Dataset excerpts:
....................

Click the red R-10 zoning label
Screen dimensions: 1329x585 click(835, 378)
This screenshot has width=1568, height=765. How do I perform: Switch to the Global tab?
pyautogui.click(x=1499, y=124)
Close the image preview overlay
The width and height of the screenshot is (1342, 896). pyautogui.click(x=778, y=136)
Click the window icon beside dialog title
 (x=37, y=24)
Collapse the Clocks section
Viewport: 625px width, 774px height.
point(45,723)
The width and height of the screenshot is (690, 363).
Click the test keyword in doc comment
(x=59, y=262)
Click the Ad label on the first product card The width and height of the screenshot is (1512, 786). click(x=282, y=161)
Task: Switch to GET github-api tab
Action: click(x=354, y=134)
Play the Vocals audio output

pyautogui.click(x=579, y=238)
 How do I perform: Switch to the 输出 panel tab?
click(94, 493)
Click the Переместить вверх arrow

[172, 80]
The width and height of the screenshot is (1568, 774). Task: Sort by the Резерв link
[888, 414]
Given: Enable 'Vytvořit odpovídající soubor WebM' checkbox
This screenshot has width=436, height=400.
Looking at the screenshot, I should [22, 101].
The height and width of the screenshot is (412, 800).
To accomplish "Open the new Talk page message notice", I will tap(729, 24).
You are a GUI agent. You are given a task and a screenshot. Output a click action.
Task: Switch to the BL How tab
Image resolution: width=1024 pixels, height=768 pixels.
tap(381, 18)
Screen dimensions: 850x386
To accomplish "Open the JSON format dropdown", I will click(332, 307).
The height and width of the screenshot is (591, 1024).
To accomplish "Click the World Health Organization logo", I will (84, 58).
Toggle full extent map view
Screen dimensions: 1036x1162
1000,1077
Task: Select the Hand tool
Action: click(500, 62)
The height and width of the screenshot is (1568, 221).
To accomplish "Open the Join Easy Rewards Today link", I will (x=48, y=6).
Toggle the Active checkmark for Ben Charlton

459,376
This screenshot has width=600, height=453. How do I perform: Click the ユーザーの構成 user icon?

....................

WHAT THE TASK ASKS: Now copy each line of the entries that mentions "accomplish".

SOLVED EXERCISE:
To accomplish "Open the new Talk page message notice", I will tap(729, 24).
To accomplish "Open the JSON format dropdown", I will click(332, 307).
To accomplish "Click the World Health Organization logo", I will (84, 58).
To accomplish "Open the Join Easy Rewards Today link", I will (x=48, y=6).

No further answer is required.